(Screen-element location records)
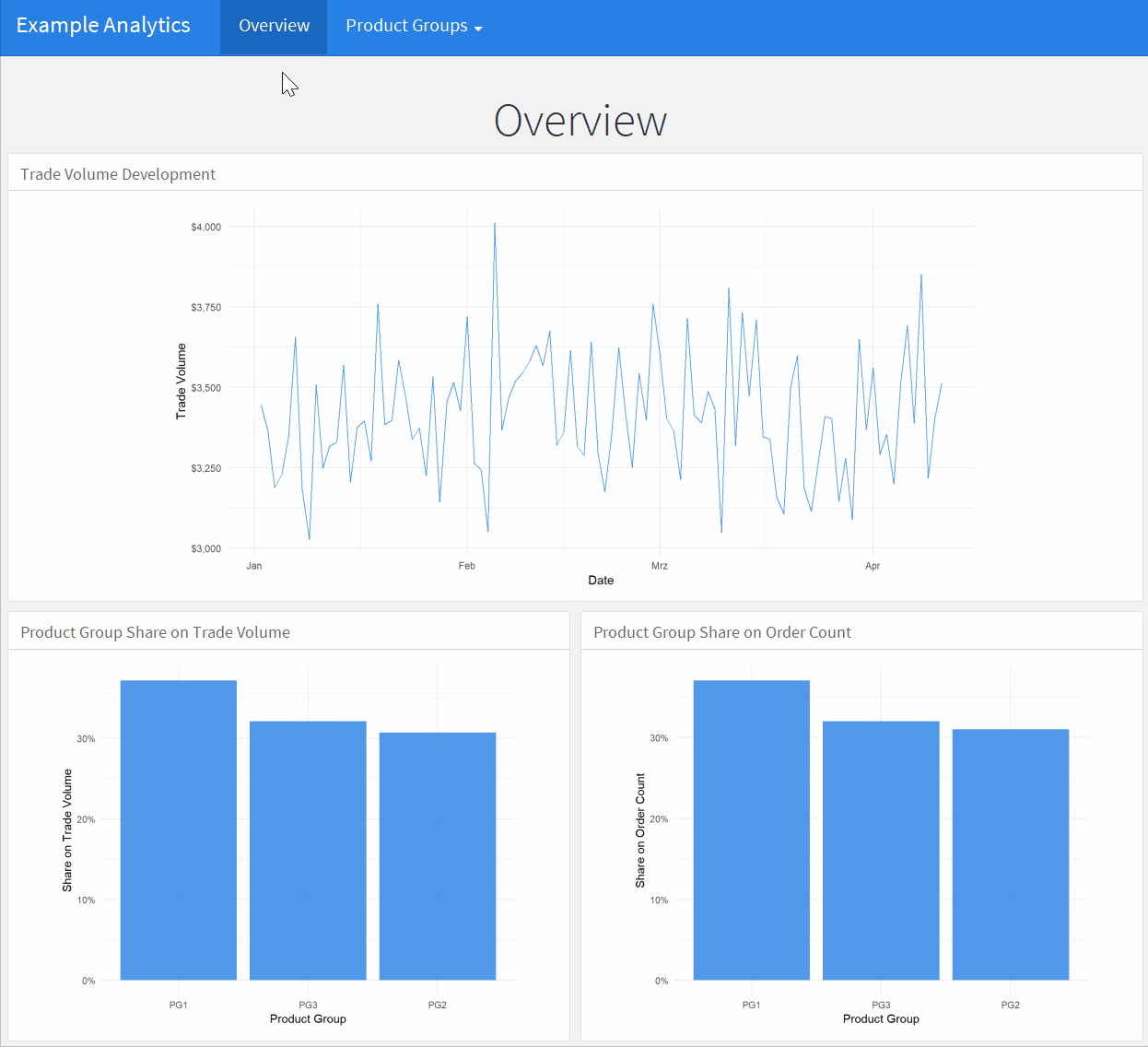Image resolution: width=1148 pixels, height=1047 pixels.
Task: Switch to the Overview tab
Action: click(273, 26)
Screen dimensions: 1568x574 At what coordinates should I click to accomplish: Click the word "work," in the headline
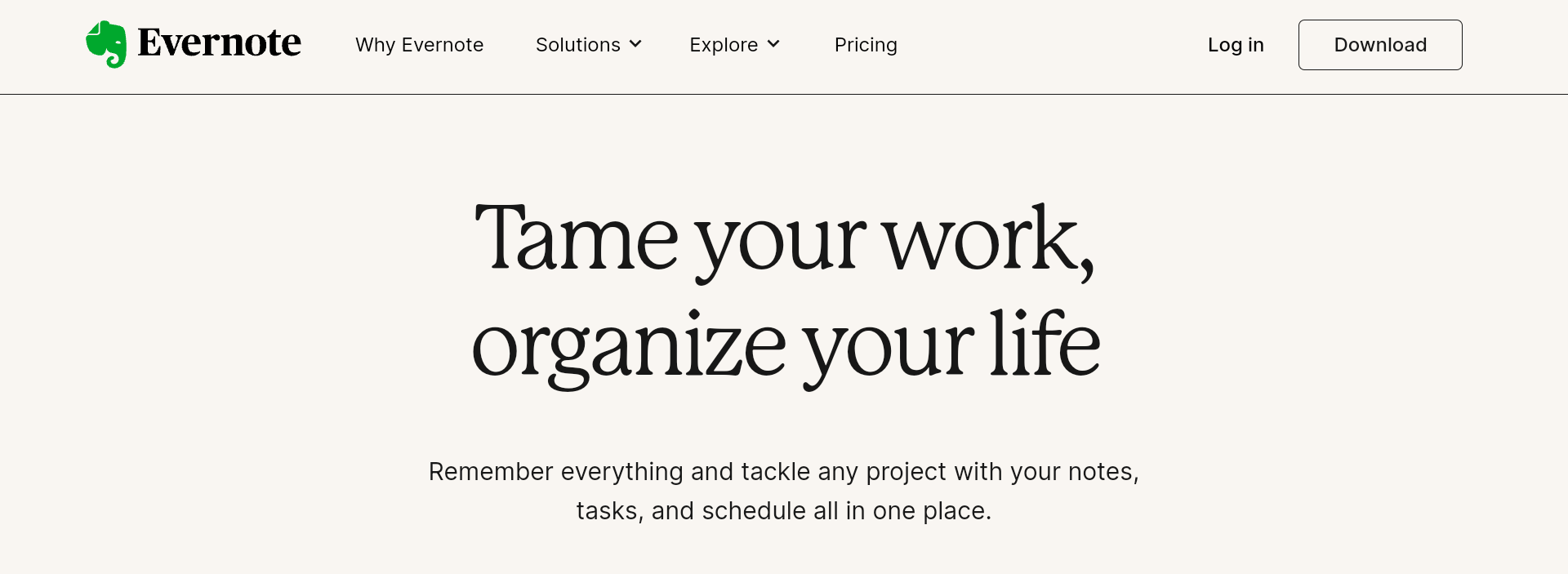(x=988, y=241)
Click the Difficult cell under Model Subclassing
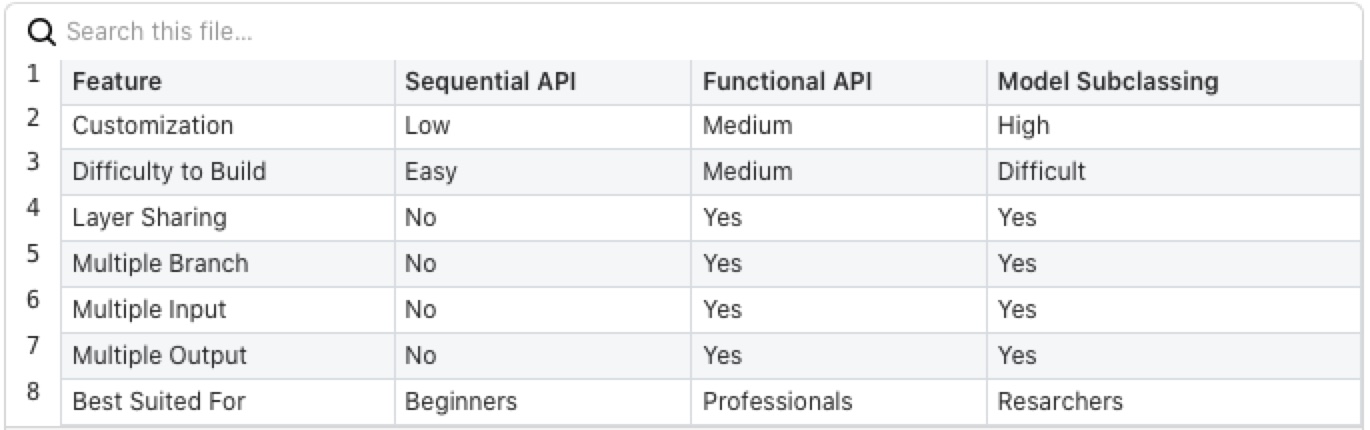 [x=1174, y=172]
* * *
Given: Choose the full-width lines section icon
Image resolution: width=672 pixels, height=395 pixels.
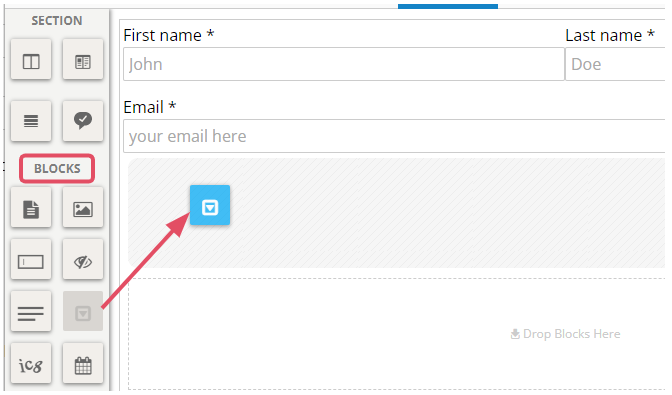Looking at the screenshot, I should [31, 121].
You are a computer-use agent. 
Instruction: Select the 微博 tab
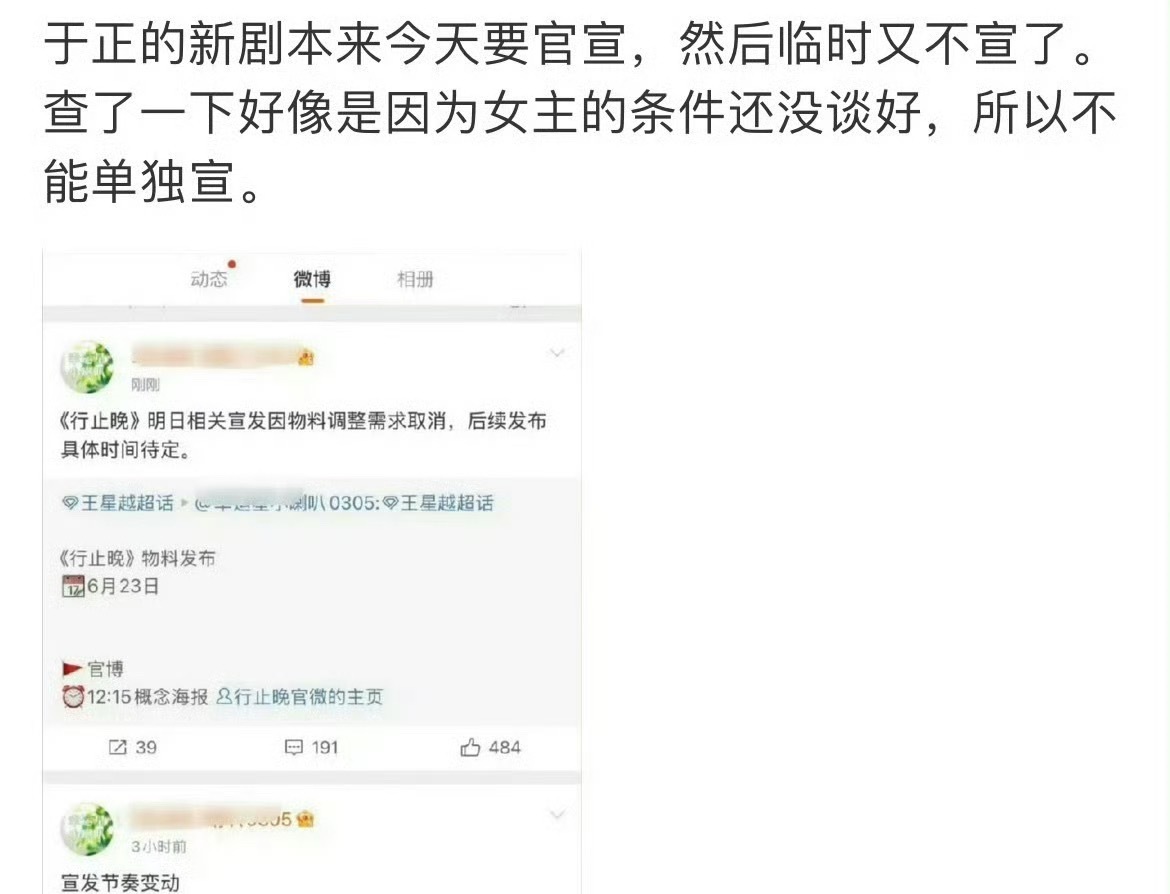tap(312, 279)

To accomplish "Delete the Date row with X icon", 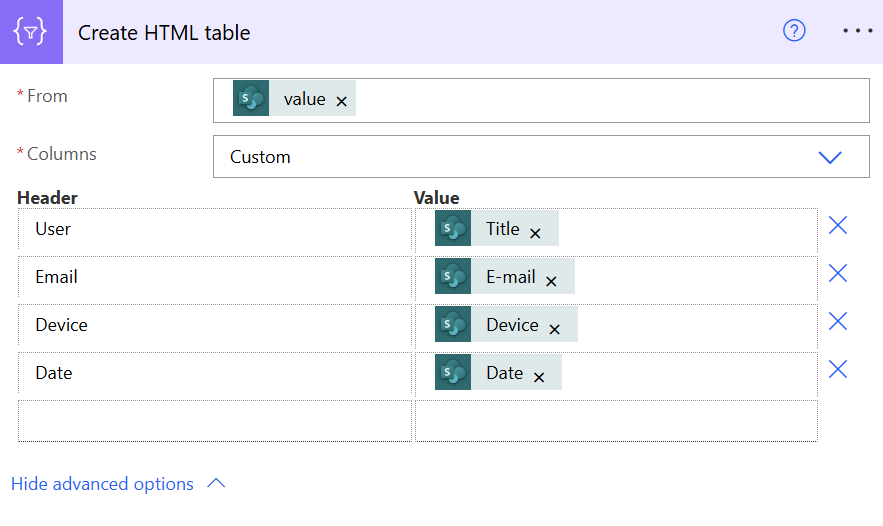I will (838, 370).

• [Short exercise]: Render the records above as a numbered list, from the line with "Image resolution: width=1148" up to and including the line with "[x=1174, y=172]", dropping any blank lines. Leave the pictures out of your list.

• [Exercise answer]:
1. Image resolution: width=1148 pixels, height=1047 pixels.
2. Task: Switch to the Overview tab
3. Action: click(273, 26)
4. Screen dimensions: 1568x574 At what coordinates should I click to accomplish: Click the word "work," in the headline
5. (x=988, y=241)
6. Click the Difficult cell under Model Subclassing
7.  [x=1174, y=172]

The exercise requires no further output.